**Aim 1**. Which two companies does the piece on capital misallocation name as examples?
**Aim 2**. Reproduce word for word the part of the piece on capital misallocation starting with "This by the" and going on through "of wasting it?".

**Source extract**.
--*--

Boosting misallocation of capital
Misallocation of capital is a catchphrase describing what happens when investments are poured into the wrong activity. To some extent, this is unavoidable, as forecasting the best use of capital is a tricky business. Predicting the future is hard, except after the fact of course.
This by the way is why a healthy economy needs recession now and then. The wrong decisions are revealed. The lousy company shrinks or goes bust, and its machinery, offices, people, and capital are redeployed in a better venture.
So it is likely impossible to bring to zero the misallocation of capital. But it is possible to make it happen more often than necessary. This is usually what happens when capital is too abundant.
For example, when central banks spend a decade and a half injecting liquidity (capital) into the financial system. If money is easy to get, why be afraid of wasting it?
This is how you end up with companies like Uber or WeWork, whose growth is only possible by selling a product below its cost. You sell $1 at 90c, and scale up the operation to (not) turn a profit.

--*--

**Record set**.

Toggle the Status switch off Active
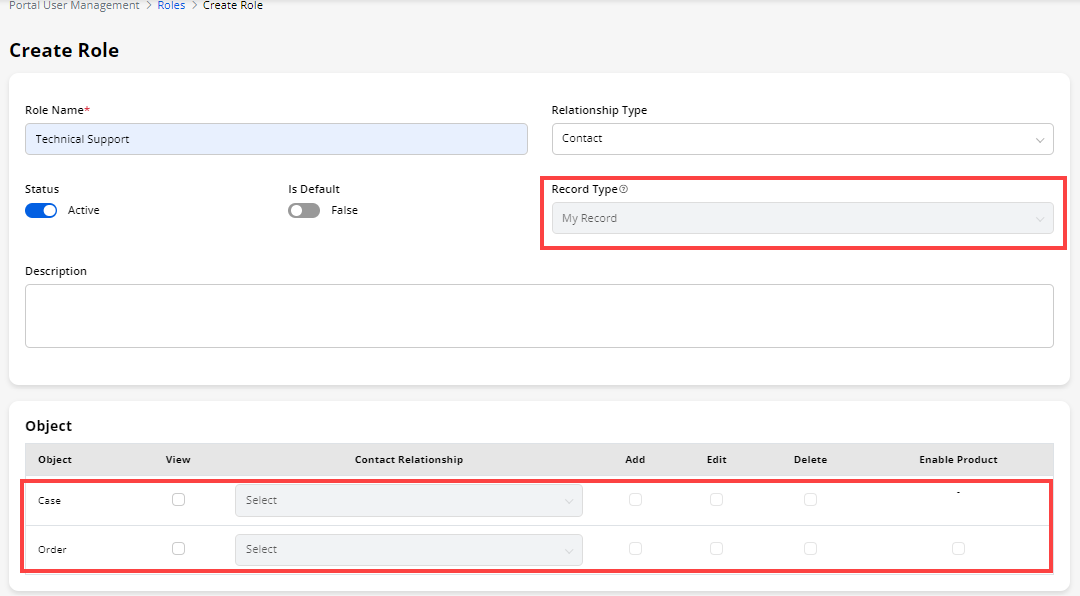This screenshot has height=596, width=1080. [x=41, y=210]
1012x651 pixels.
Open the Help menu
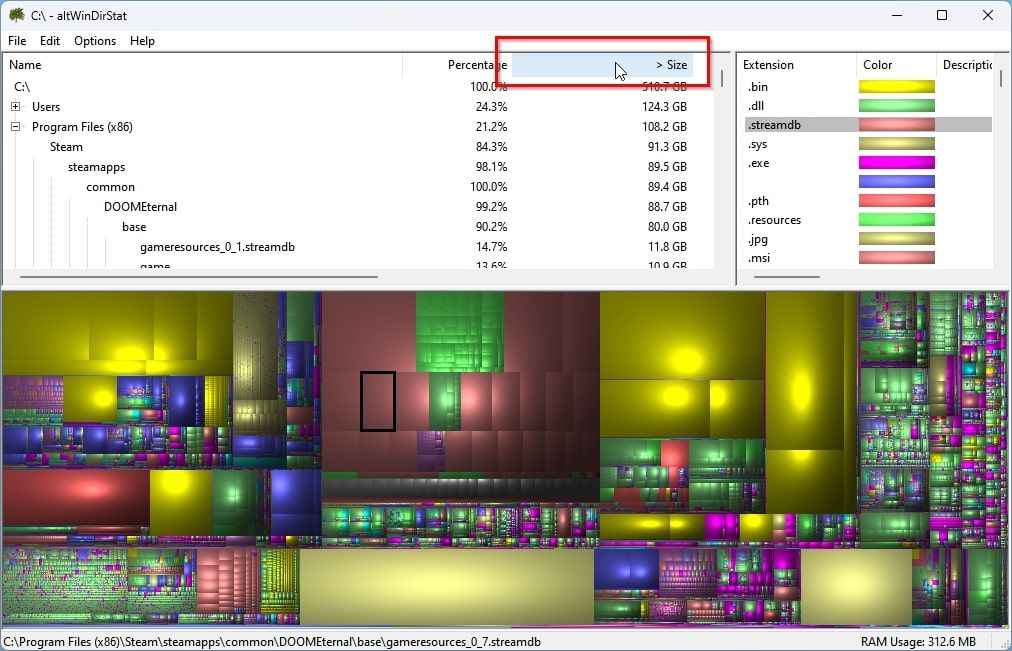pos(142,41)
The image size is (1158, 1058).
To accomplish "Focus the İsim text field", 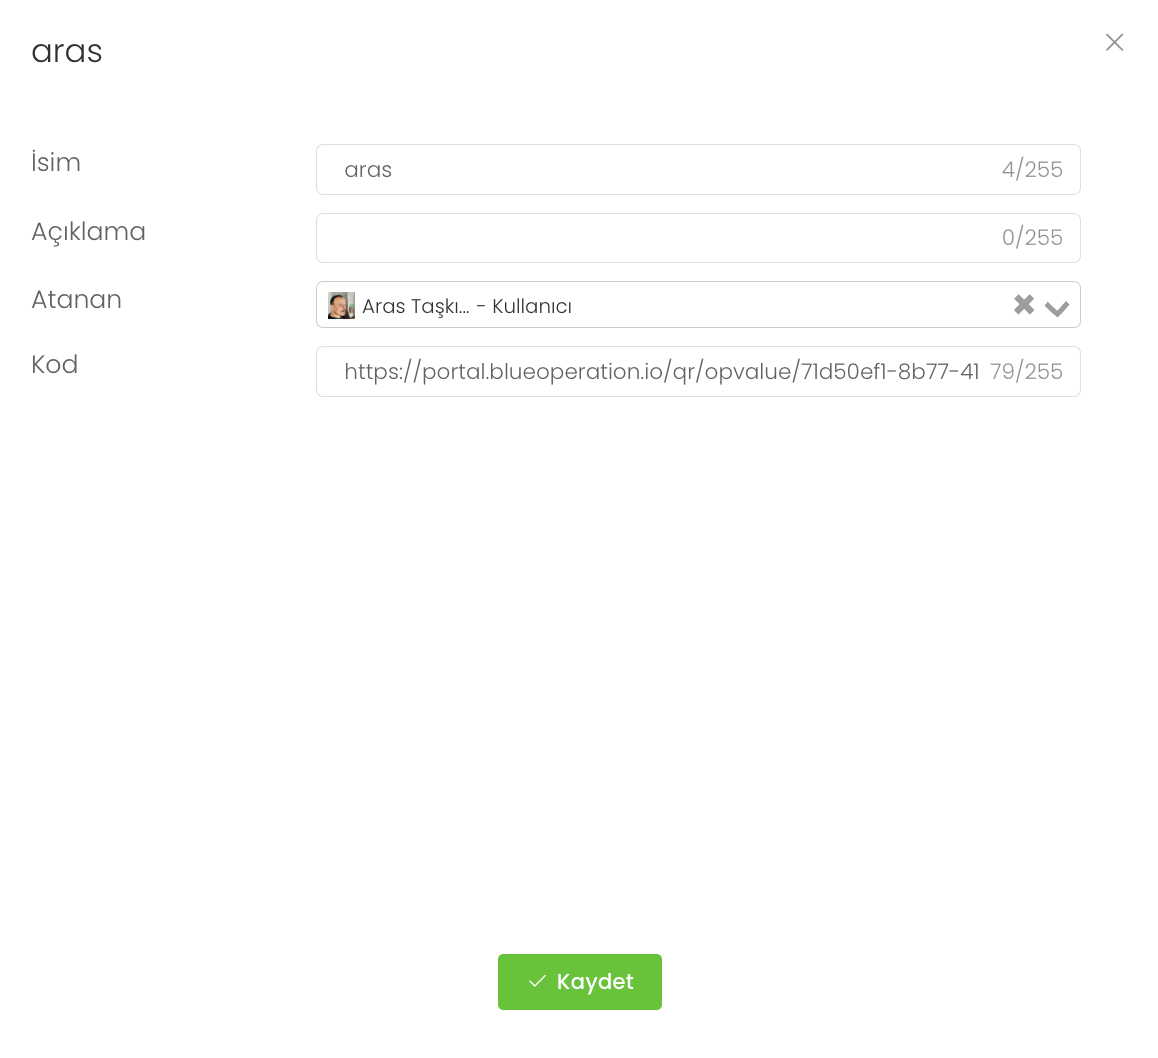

--*--

**Problem solution 1**. Uber and WeWork.

**Problem solution 2**.
This by the way is why a healthy economy needs recession now and then. The wrong decisions are revealed. The lousy company shrinks or goes bust, and its machinery, offices, people, and capital are redeployed in a better venture.
So it is likely impossible to bring to zero the misallocation of capital. But it is possible to make it happen more often than necessary. This is usually what happens when capital is too abundant.
For example, when central banks spend a decade and a half injecting liquidity (capital) into the financial system. If money is easy to get, why be afraid of wasting it?